A: We don’t recommend it. The “Cortitrol Stress Control Formula” is touted to enhance feelings of well-being, boost vigor and performance, help with weight control and improve mental concentration—all by balancing levels of cortisol, the so-called stress hormone. The supplement contains five plant-derived ingredients: epimedium (also known as horny goat weed), theanine (from green tea), phosphatidylserine (from soy), magnolia bark and beta sitosterol (more typically used to lower cholesterol).;

It’s true that cortisol, produced in the adrenal glands, rises in response to emotional and physical stress, and that chronic high blood levels are associated with obesity, high blood pressure and other health problems. But that doesn’t mean that lowering cortisol will improve mental and physical health. And that’s assuming the supplement even does this—a big if.

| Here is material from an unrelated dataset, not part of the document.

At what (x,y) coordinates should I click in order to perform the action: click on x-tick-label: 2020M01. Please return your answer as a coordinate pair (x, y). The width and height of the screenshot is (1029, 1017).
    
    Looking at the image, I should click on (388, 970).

As “proof” of Cortitrol’s “cortisol balancing effects,” the company’s website lists numerous studies on the supplement’s individual ingredients. But nearly all the studies were done in test tubes or animals. According to the Natural Medicines Comprehensive Database, there is not enough evidence to rate the effectiveness of any of these ingredients for anxiety, fatigue, physical stress, depression or mental acuity.

Moreover, it’s not clear how the ingredients act together. We found only one small clinical trial of healthy young men who took Cortitrol for one week, published in Metabolism in 2005. Though it did find a cortisol-lowering effect after exercise, what impact this has on performance or health is unknown, the authors noted.

The long-term effects of Cortitrol are also unknown. Plus, there is the potential for interactions with medications—for example, magnolia bark may interact with anti-clotting drugs and sedatives, while epimedium may interact with hypertension drugs.

Be wary of other “cortisol-lowering” supplements, too, including any that claim to eliminate abdominal fat. There’s no good evidence behind them, either. Better ways to stave off stress include exercising regularly and engaging in mindfulness meditation.